Thoughts on Leadership

“He who cannot be a good follower, cannot be a good leader” ~ Aristotle.

Great leaders possess empathy and emotional intelligence. Caring enough to ask, and then listening, is the beginning for all great leaders. Charting a course that depends upon the contributions of others requires courage, fortitude and judgement. Leaders understand they are nothing without followers. Great leaders know that their success depends on the relationships they have with those followers. Trust, respect, and caring are ingredients that strengthen the bond between a leader and his, or her followers.

People want to know how much you care before caring about how much you know. Asking versus telling, guiding versus directing, teaching versus demanding, coaching versus demeaning…these are just some ways to demonstrate great leadership.

Leading others requires the leader to be vulnerable. It requires experience and judgement. Good judgment comes from experience, and experience comes from bad judgment. There’s no shortcutting experience. You make the best decisions you can given the information at hand. Hindsight will always be 20/20, but we must live in the present which means the possibility of making a bad decision exists for each of us every day.

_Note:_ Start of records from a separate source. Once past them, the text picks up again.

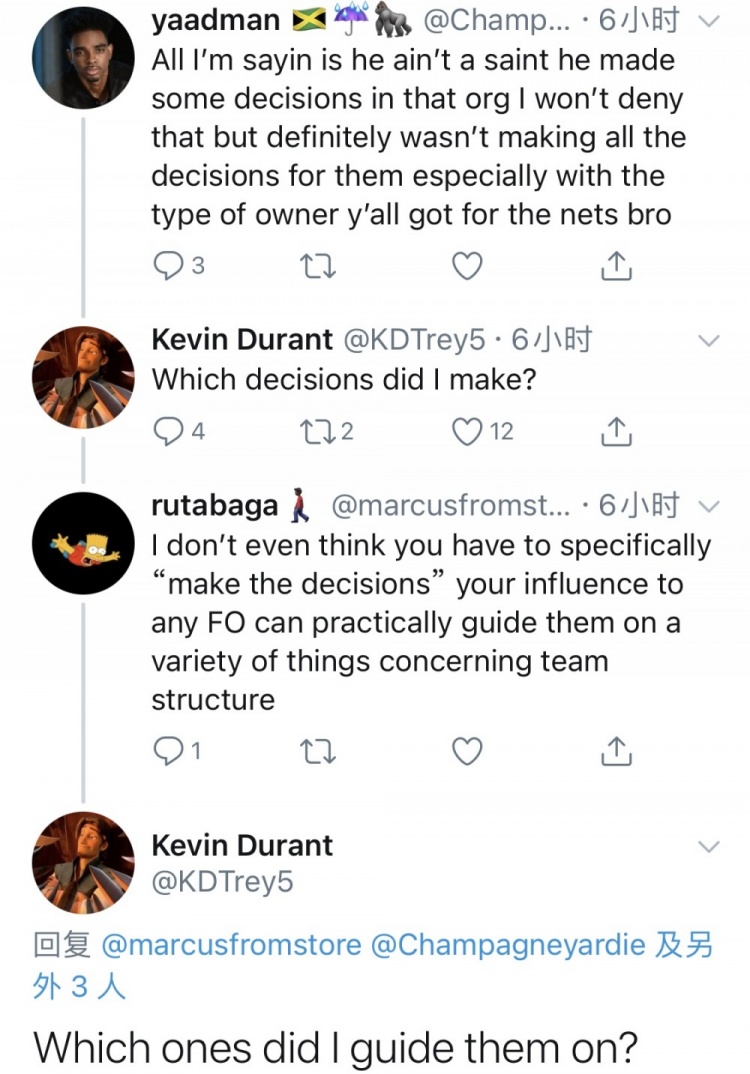The width and height of the screenshot is (750, 1074).
Task: Like 'Which decisions did I make?' tweet
Action: coord(467,431)
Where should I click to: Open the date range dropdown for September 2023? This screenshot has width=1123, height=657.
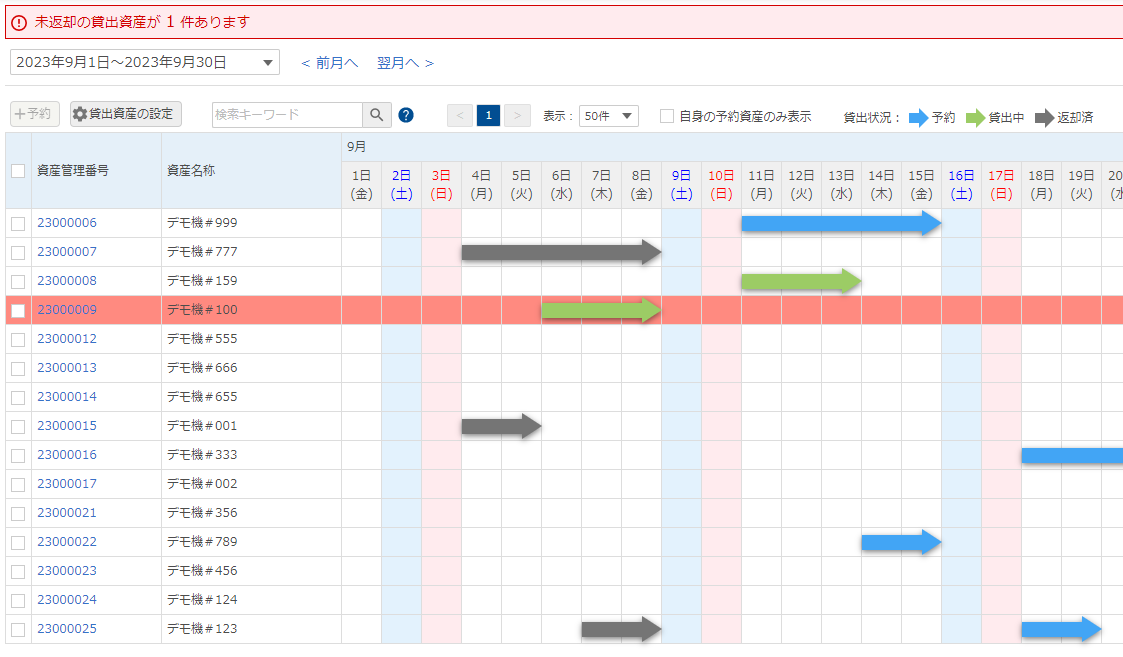coord(145,62)
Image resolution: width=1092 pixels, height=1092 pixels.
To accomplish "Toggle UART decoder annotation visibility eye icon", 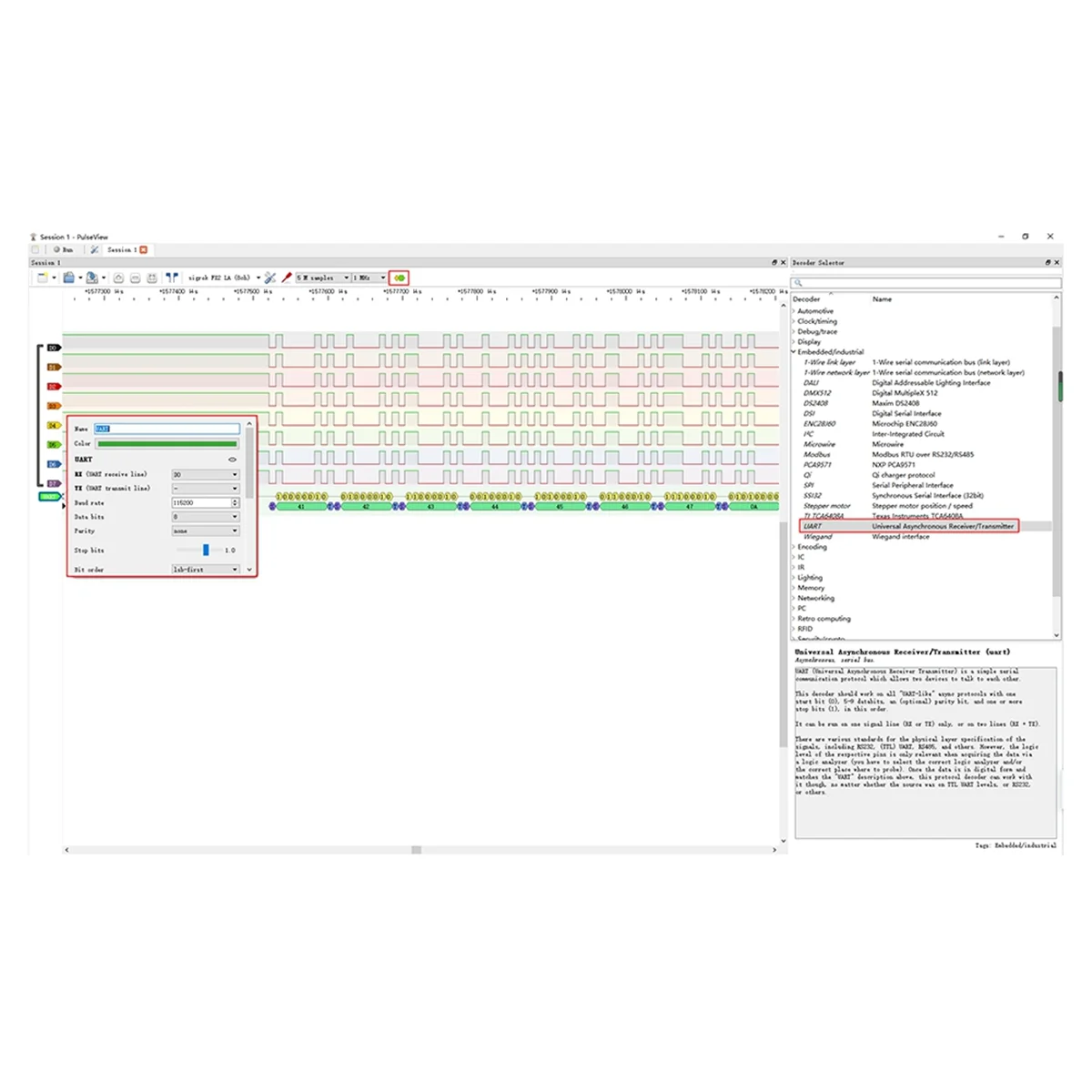I will [x=233, y=460].
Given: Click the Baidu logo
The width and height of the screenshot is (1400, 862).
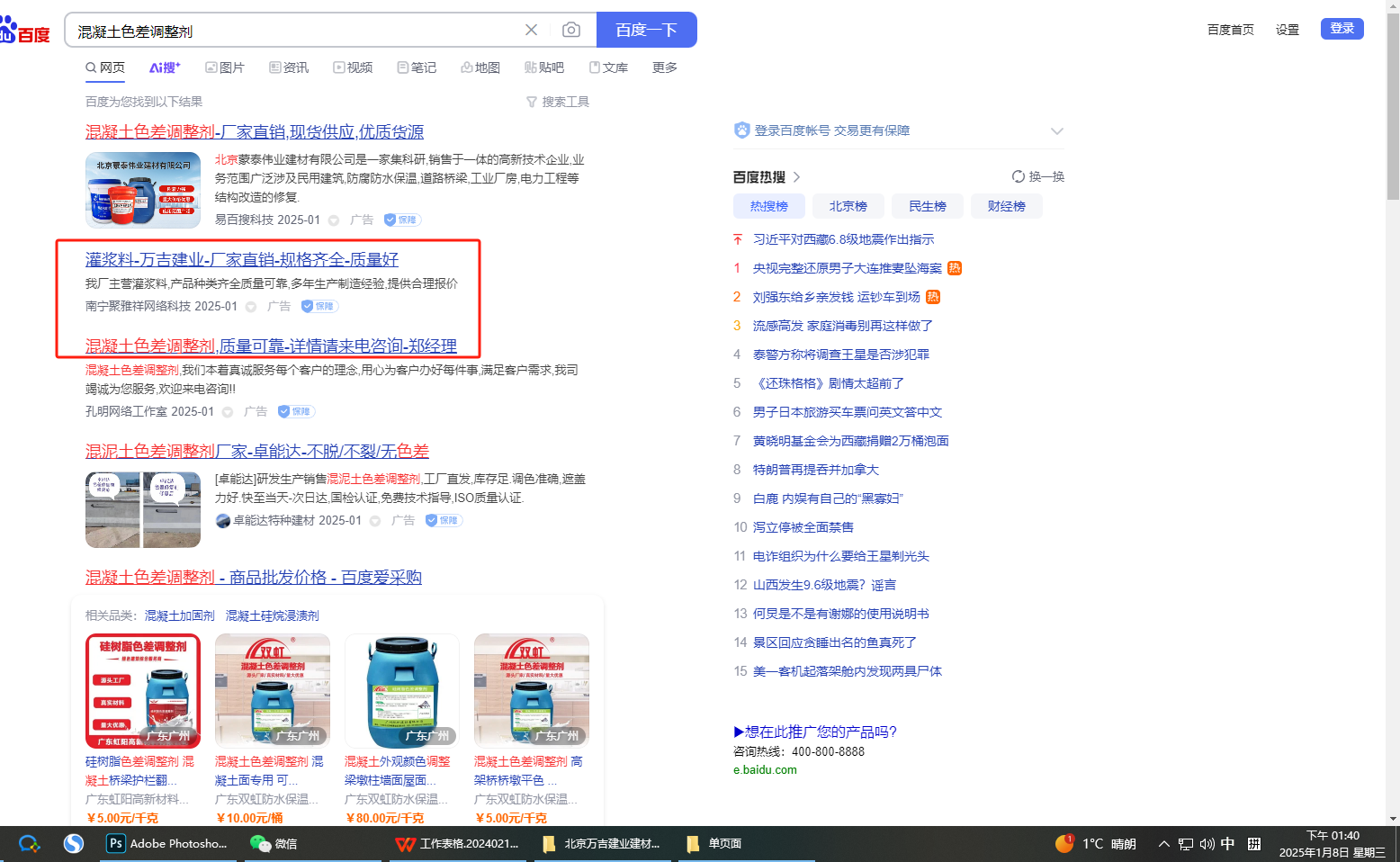Looking at the screenshot, I should (x=25, y=31).
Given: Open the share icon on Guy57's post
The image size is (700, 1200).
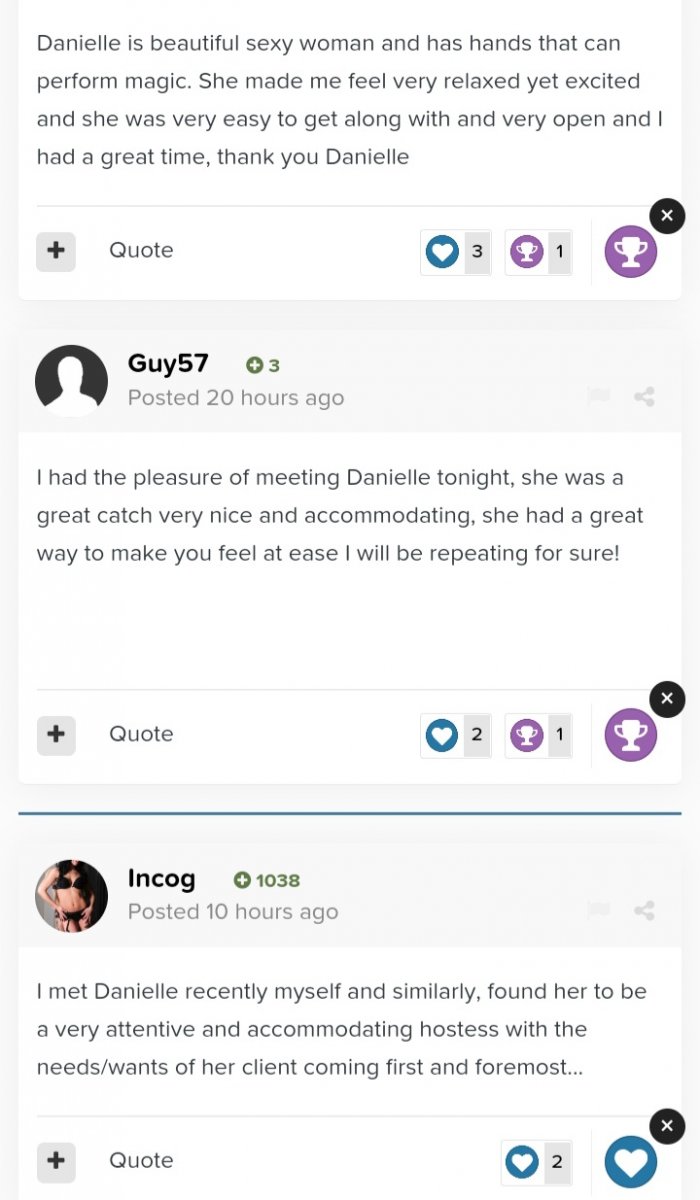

Embrace the learning. Be curious. Engage others and listen…truly listen. Open your mind to new perspectives. Create a list of leaders you admire and the attributes they possess that you strive to emulate. Getting comfortable being uncomfortable is the path to growth. Try many things. Fail fast. Don’t worry about being wrong. Nothing of greatness has ever been created on the first attempt. Diamonds take billions of years to create. The first mobile phone was a brick. The first car came in only black and had no windshield wipers. Progress takes time. The key is to keep moving, observing, doing, learning, adjusting. Trying to live life without failure is a wasted life. Life without failure is a blank canvas.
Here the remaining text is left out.